Todd Hatoff said in a statement that Allen Brothers is thrilled to join The Chefs' Warehouse team. “Having a partner like Chefs' Warehouse will only enhance our opportunities to continue building our brand, as well as provide a terrific future for our employees and customers,” he added. Allen Brothers’ management team, including Hatoff, will be retained, a Chefs’ Warehouse spokeswoman said.
Chefs’ Warehouse is a publicly traded distributor of specialty food products. Most of its customers are independent restaurants and fine-dining establishments on the East and West coasts. Until its acquisition of Allen Brothers, the company had little presence in the Midwest outside of Ohio. The company, which had revenues of $480.3 million in 2012, has been growing through acquisition.

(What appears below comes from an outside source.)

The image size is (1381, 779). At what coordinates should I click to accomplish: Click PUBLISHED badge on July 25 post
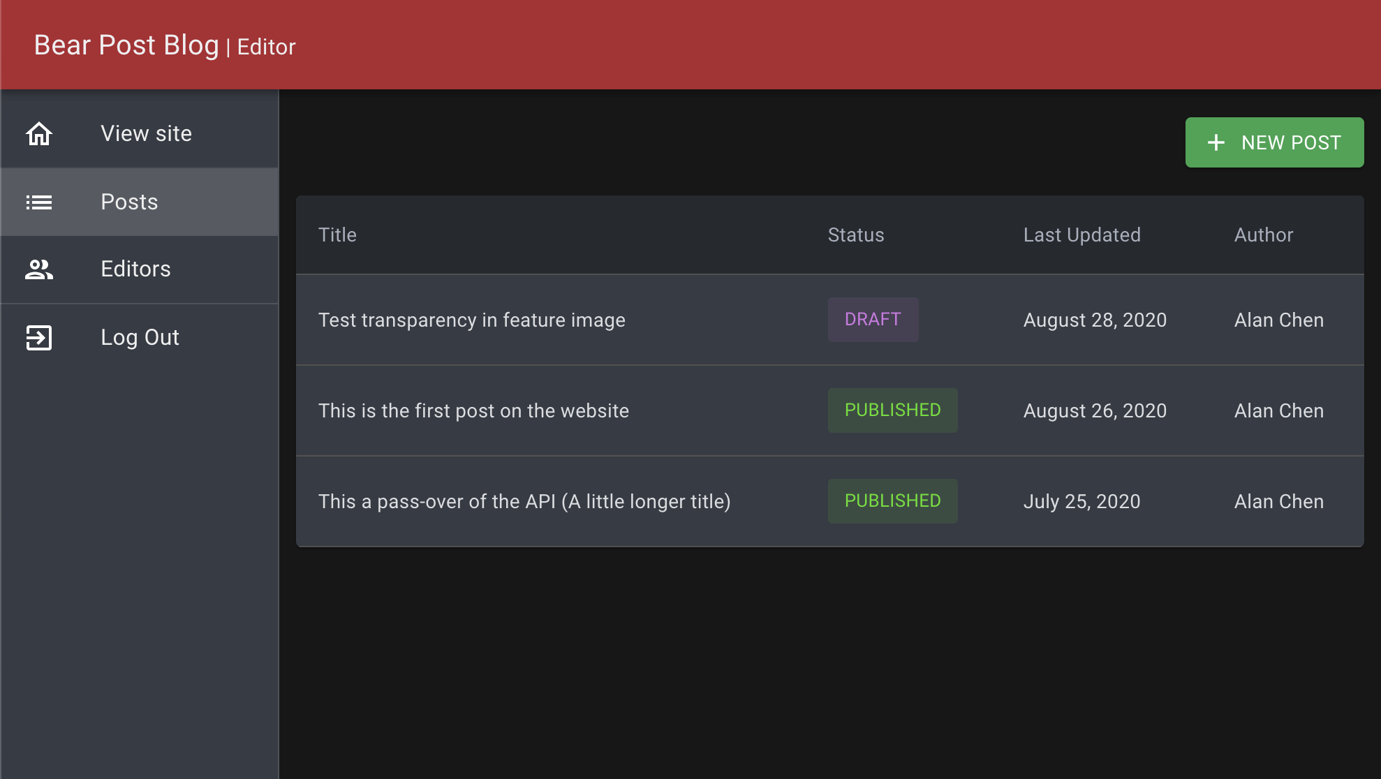coord(892,501)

Allen Brothers is “the Rolls Royce” of steak-cutters, Dr. James Marsden, Kansas State Univ. Regent’s Distinguished Professor of Food Safety and Security, associate director of the Biosecurity Research Institute located at KSU and senior science advisor for the North American Meat Association, told Meat&Poultry last year. Marsden has worked with Allen Brothers on various projects over the years.
“There is nothing like the products they produce,” he says. “Other steak companies buy Allen Brothers products to use as their target standard. Their meat-cutters are like artists. Nobody does it better. Look at their catalog and you will see what I mean.”
Allen Brothers operates three facilities in Chicago and employs more than 100 people. It also maintains robust mail order sales. The Thanksgiving-Christmas Holidays are the busiest time of the year for the company and Father’s Day is the second-busiest. The company’s main 35,000 sq. ft. facility is located one floor below corporate headquarters in the heart of the former Chicago Stockyards. All steaks are hand-cut at this facility.
Hatoff proudly described his meat business last year as artisan, requiring talented, knowledgeable meat-cutters. It takes three years of on-the-job training before an Allen Brothers meat-cutter becomes a full-line butcher.